▶ The data:
>>>>>

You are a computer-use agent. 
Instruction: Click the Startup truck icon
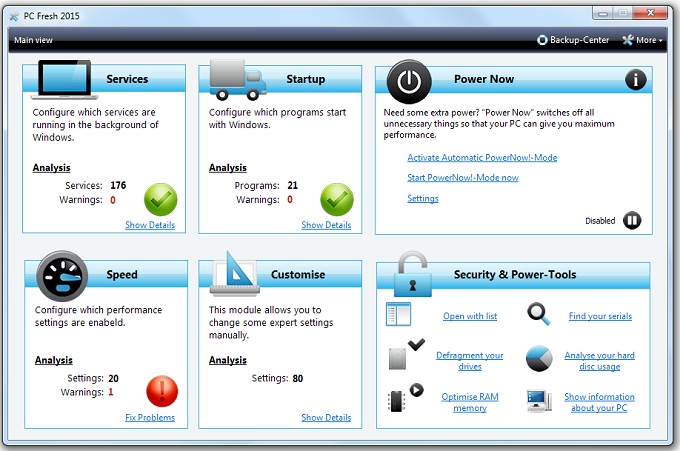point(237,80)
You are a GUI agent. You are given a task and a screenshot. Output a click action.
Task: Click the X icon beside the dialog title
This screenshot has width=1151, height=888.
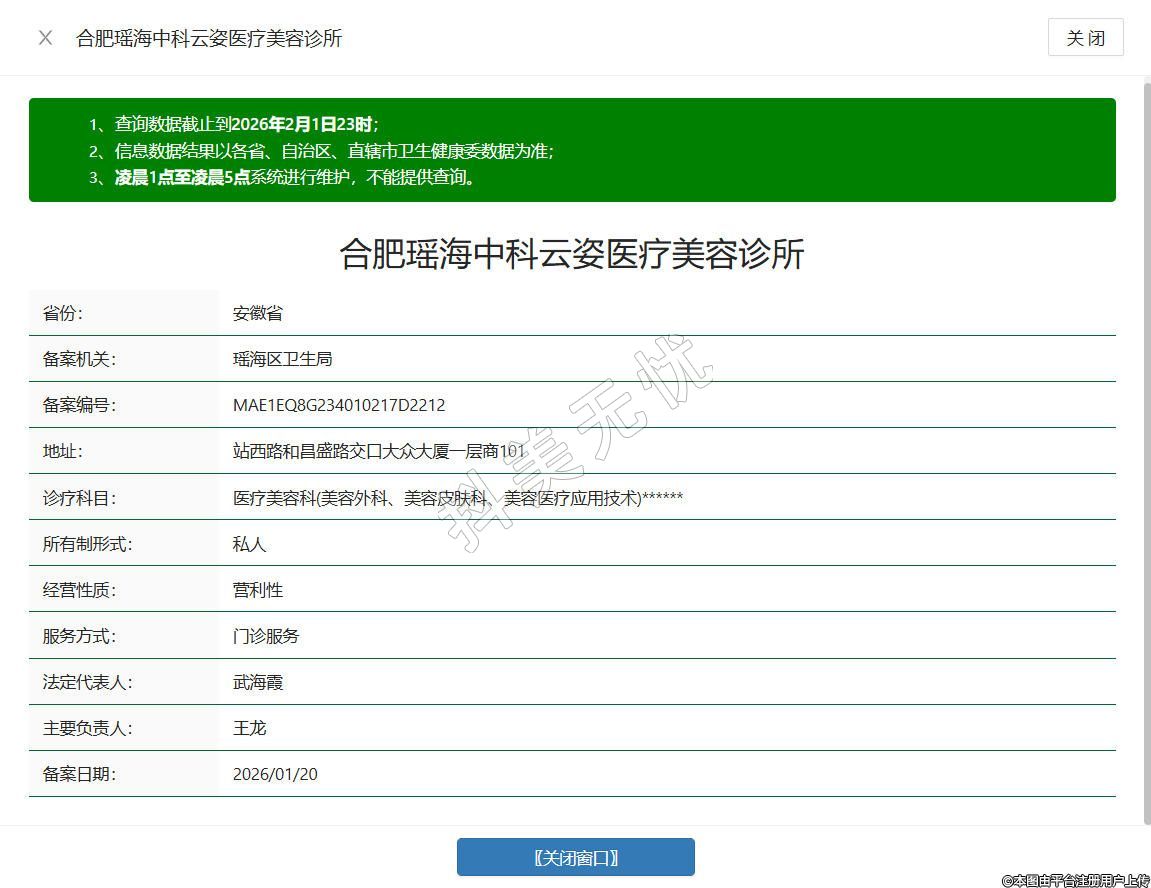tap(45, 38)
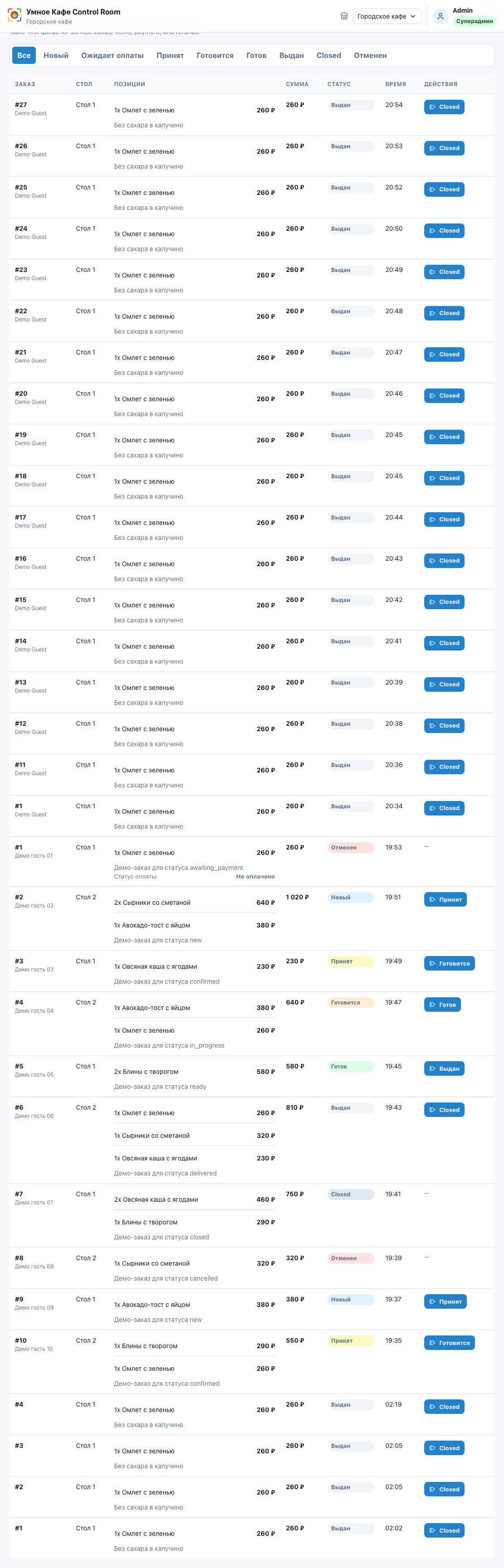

<<<<<

▶ What you will do: Once the images are dropped, set down the remaining material word for word.

▶ Worked solution:
You are a computer-use agent. 
Instruction: Click the Startup truck icon
point(237,80)
You are a GUI agent. You are given a task and a screenshot. Output a click action.
Task: Click the X icon beside the dialog title
This screenshot has width=1151, height=888.
tap(45, 38)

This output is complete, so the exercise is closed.